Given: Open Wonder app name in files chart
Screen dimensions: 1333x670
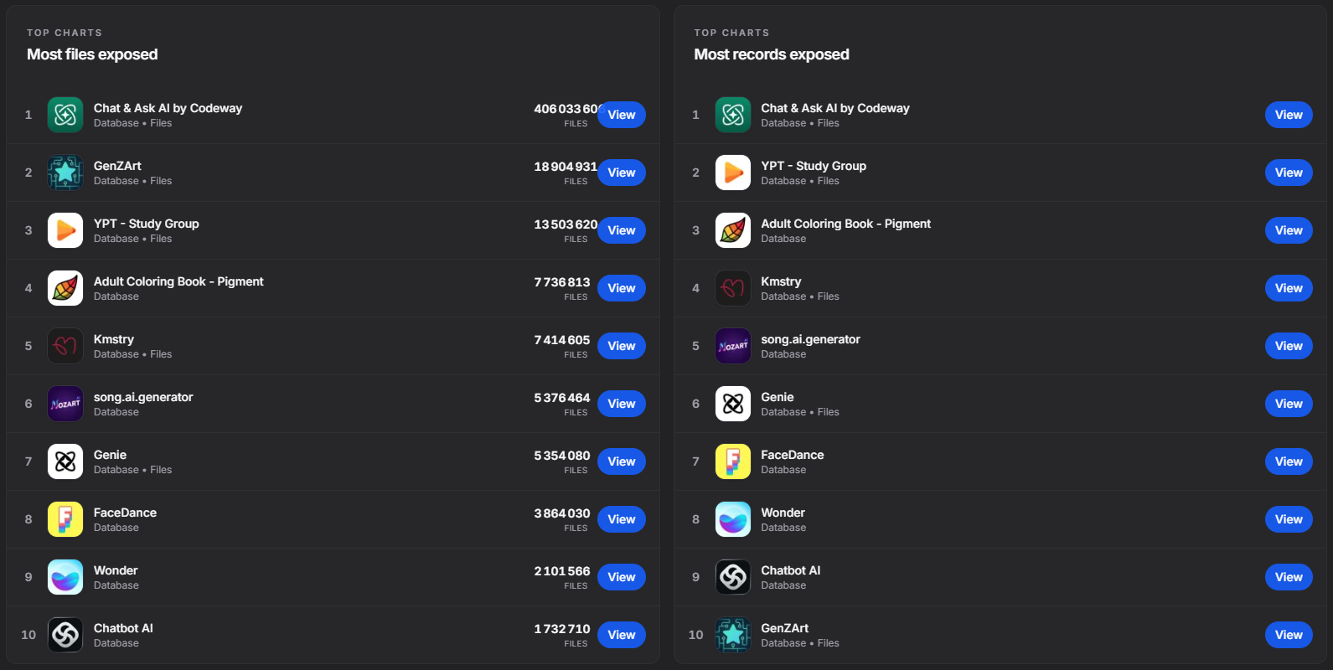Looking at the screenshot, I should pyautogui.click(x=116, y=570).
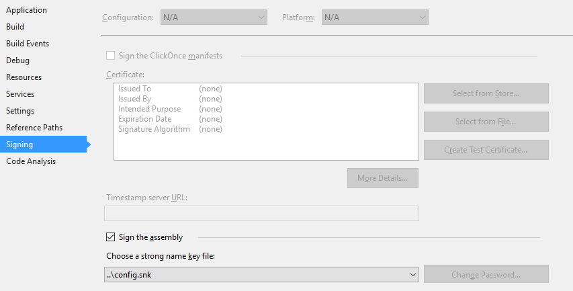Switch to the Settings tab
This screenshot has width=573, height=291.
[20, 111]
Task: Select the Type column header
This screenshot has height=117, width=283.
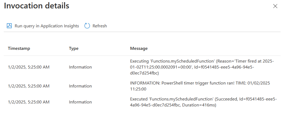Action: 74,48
= = = =
Give back, exactly and with nothing added, the lines from the line with "Screen dimensions: 1333x670" through the final line of the data, both included; leave pictures out.

▶ SOLUTION FOR THIS TASK:
Screen dimensions: 1333x670
Looking at the screenshot, I should pyautogui.click(x=116, y=570).
Switch to the Settings tab
This screenshot has width=573, height=291.
[20, 111]
Task: Select the Type column header
This screenshot has height=117, width=283.
Action: 74,48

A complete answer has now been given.